[原文抜粋]:
══════

【理事会声明】「低価値無価値医療」論文報道を受け

医療費削減のためだけに医療行為を評価するのはあやまりである
公的保険の役割を縮小・形骸化させるマスコミ論調に断固として反対する

7月の参議院選挙で医療費削減や“OTC類似薬”の保険はずしを主張する政党が議席を伸ばすなか、筑波大学の宮脇敦士准教授らのグループが発表した『「低価値・無価値医療」の提供と関連するプライマリケア医師の特徴』の調査結果を各メディアが取り上げている。

宮脇氏らの調査では、「低価値・無価値医療」を『特定の状況で患者に殆ど、又は全く健康改善効果をもたらさない医療』と定義し、10種類の医療内容の提供率を、診療所レセプトデータベースを用いて算出。その結果、「低価値・無価値医療」の提供がごく一部の医師に集中していることが判明したとし、『従来の、すべての医師を対象とした一律の教育キャンペーンや制度変更は、効果が薄く、非効率的である可能性がある』ことから、「低価値・無価値医療」を多く提供する特定の医師層に的を絞った介入が有効であると提言している。

今回の調査では、「低価値・無価値医療」が行われる要因として、公的保険制度でカバーする医療の範囲が広いことと出来高払い制度を上げている。我々は、医療費削減を主張する政党が国会で多数を占める中で、この調査結果を用いて公的保険の給付範囲縮小や診療報酬引下げにつなげられることを強く危惧している。

公的保険の給付内容(診療報酬上の評価)については、医師だけでなく保険者や学識経験者を委員に含む中央社会保険医療協議会において、医療経済的側面と科学的根拠に基づいて決められている。医療機関で提供された医療内容は診療報酬の審査支払機関でチェックされ、不適切な医療内容は査定されている。また、一部に医療機関が儲けの為に処方しているという論調があるが、現在は処方内容が収入に直結しない院外処方医療機関が大半を占めている上に、多剤投与の際の処方箋料・処方料の減算規定もある。院内処方医療機関においては、薬価差益はゼロまたはマイナスと、処方を増やすほど赤字になり得る状況であり、この論は成り立たない。

══════

[提供情報]:

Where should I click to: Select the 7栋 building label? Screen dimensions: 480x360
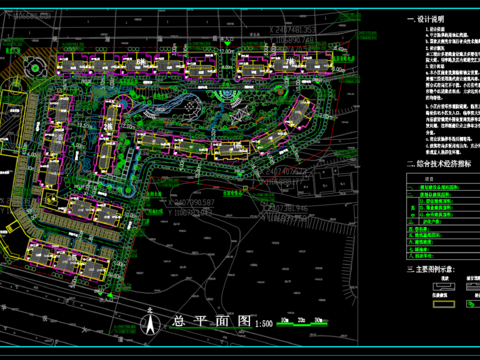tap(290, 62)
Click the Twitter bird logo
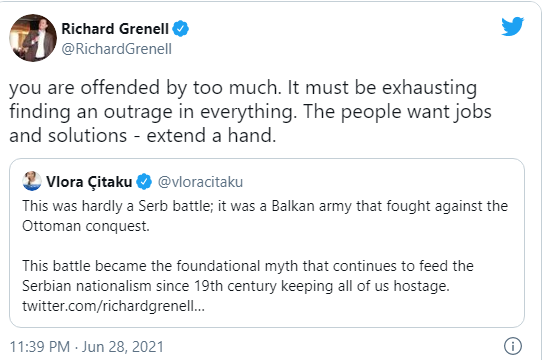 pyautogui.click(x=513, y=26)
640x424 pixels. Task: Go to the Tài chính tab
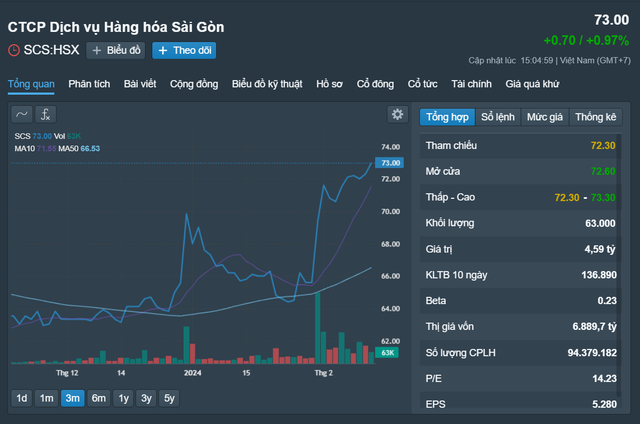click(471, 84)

══════

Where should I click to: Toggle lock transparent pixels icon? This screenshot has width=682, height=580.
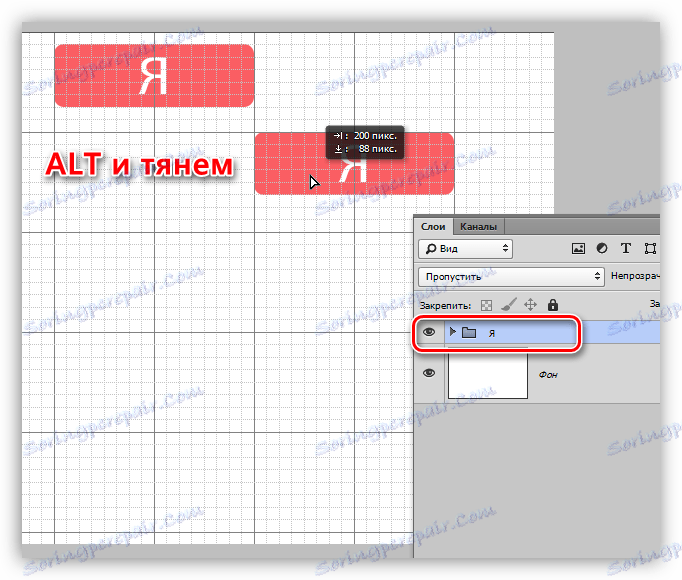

══════

「低価値・無価値医療」の報道を受けた理事会声明を、最後の文の次から書き継ぐ。 一覧は参照しなくてよい。

[出力]:
また、“軽い症状や風邪は市販薬ですませて”とのマスコミ論調が広がることも危惧される。しかし、風邪症状から始まる疾患は多岐にわたるため、自己判断で長期に市販薬を服用することは、治療の遅れや重症化につながるリスクがある。さらに、公衆衛生の観点からも、感染症か否かの正しい診断は必要であり、医療機関への受診を控えさせ、公的保険の役割を縮小・形骸化させる論調を安易に広げることはあってはならない。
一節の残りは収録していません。